Return the lines starting at the beginning of the lines and continuing through the line with "pyautogui.click(x=108, y=30)", both ends included, reproduced without changes.
--- Start of Supplied records ---
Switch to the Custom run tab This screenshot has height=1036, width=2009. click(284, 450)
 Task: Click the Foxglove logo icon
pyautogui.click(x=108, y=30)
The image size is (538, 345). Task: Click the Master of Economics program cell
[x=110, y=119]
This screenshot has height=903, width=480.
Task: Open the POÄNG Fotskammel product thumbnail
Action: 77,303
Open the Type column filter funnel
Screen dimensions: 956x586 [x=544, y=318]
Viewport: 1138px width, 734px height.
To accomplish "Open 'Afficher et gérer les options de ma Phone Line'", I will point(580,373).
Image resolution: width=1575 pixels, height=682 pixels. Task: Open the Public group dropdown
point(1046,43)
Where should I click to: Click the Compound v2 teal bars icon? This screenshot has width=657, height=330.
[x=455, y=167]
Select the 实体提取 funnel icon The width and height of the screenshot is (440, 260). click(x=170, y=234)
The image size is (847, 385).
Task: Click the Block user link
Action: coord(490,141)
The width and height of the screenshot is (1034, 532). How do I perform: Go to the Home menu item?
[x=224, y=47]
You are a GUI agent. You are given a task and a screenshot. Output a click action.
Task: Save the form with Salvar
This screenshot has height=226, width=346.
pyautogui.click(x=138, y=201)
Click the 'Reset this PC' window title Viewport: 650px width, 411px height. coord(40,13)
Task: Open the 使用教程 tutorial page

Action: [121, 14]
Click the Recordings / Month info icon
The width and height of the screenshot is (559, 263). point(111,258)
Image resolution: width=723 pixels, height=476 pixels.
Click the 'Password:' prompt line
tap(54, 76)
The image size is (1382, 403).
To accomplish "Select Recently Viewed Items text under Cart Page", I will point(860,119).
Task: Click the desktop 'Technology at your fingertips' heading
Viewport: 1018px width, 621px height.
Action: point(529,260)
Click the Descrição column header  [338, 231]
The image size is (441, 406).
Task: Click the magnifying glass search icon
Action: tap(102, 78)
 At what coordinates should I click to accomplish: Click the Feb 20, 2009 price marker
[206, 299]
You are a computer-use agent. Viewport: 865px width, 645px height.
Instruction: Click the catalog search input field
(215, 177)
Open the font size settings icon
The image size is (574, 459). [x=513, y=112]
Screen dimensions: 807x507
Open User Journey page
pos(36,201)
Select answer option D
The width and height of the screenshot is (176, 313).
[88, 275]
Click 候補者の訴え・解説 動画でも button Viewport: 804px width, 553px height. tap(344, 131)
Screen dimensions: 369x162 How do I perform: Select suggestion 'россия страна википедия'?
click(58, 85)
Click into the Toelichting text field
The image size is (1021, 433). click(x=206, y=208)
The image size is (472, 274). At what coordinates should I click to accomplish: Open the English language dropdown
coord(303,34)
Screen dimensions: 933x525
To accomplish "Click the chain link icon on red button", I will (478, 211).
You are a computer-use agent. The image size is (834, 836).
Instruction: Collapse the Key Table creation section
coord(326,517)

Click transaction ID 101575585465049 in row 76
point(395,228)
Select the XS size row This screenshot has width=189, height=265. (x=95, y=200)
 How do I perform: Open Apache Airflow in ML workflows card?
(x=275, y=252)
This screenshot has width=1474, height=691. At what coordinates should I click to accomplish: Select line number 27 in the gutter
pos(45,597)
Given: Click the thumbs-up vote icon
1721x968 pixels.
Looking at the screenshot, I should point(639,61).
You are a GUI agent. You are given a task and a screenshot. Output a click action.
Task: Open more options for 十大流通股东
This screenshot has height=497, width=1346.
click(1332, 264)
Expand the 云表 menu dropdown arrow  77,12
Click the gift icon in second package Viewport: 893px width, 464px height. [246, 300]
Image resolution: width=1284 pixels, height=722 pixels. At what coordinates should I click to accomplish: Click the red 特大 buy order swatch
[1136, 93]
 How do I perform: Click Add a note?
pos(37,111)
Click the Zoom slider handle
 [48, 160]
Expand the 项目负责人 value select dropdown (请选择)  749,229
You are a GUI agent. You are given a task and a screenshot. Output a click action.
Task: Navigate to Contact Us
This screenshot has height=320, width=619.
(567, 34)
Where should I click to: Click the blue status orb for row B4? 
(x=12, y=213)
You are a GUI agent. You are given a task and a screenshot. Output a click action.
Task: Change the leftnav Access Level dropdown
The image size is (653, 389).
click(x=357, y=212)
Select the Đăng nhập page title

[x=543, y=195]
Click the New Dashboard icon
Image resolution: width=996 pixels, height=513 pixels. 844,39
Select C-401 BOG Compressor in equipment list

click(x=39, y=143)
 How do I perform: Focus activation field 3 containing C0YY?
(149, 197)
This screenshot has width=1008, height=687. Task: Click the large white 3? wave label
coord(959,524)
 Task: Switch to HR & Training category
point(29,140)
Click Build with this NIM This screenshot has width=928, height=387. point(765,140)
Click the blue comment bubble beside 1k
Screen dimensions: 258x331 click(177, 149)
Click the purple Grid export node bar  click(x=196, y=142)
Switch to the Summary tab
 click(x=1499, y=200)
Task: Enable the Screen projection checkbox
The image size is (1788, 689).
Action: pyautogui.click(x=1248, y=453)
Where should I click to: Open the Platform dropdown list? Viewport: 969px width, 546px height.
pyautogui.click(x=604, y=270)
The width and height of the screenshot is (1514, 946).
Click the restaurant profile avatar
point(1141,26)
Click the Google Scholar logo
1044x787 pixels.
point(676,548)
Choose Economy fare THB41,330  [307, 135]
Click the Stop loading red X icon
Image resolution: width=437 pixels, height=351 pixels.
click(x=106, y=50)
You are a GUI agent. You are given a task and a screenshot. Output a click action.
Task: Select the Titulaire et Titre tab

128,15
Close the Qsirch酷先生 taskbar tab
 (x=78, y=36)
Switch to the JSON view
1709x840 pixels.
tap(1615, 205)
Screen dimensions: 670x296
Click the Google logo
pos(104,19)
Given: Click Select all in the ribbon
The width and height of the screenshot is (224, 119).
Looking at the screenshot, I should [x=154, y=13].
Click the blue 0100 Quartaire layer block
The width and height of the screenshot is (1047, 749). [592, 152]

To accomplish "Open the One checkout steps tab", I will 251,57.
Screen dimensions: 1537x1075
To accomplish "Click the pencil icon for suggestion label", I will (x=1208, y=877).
--- End of Supplied records ---
Answer to the exercise:
Switch to the Custom run tab This screenshot has height=1036, width=2009. click(284, 450)
 Task: Click the Foxglove logo icon
pyautogui.click(x=108, y=30)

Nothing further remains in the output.